Does anyone have any information on how to create .trt data files? Thanks
 
John, I have looked at the link you sent, it is not the same, the file I am looking to create will be a text file, the link you sent was for a code base.

Thanks anyway for the response.

Licensed SQL will not work as all the users are not local and support for a formal SQL db would not be available at their locations.
 
I have to second John's idea, go on a per processor licence, and use oracle's built-in standard features for handling bulk text.

With that amount of data and the desired response time, a web interface seems ideal. Let the users get what they need and then they leave you in peace.

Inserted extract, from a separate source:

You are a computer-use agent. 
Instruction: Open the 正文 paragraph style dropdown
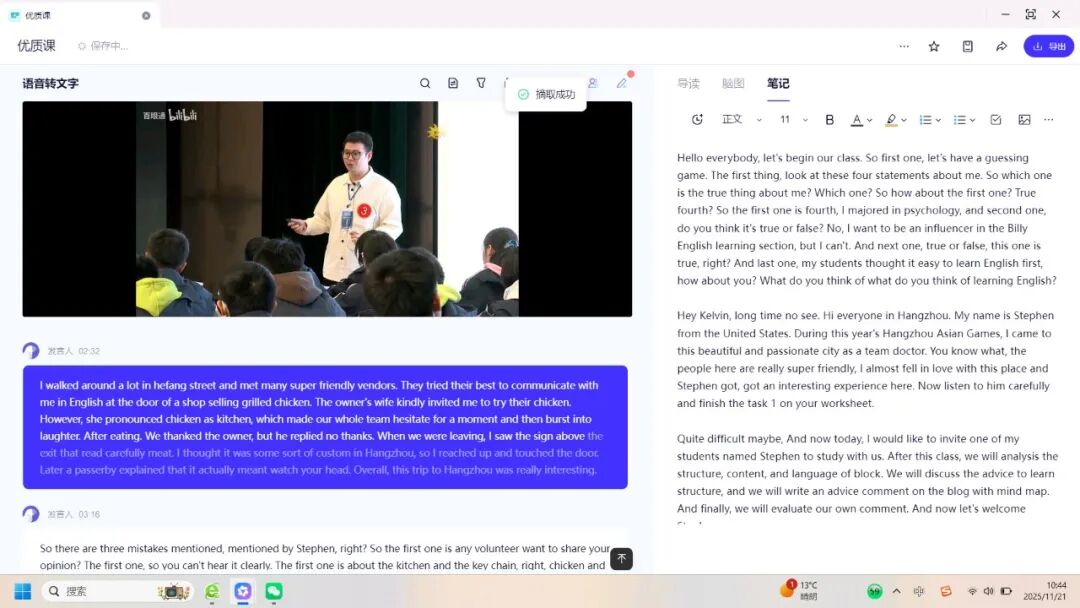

Not using a RDBMS seems franlky daft. They're designed and built for this sort of task, hence nifty things like partitioning to help deal with vast amounts of data.

Regards

T
 
I go with the others. Use SQL Server or Oracle or mySQL(or other large scale database) as backend with a processor liscense and a web interface for your users. If none of us know about the product you are talking about and it is isn't in common use, how hard is it going to be for you to get help when the inevitable issues of implementation arise? There are plenty of experts available for common databases and web programming languages. 100s of thousands of records is trivial for these databases (we have over 8 million records in our main table and ours would be considered a smallish to medium db) and you can't have more users than their current large users like Amazon.com or Microsoft.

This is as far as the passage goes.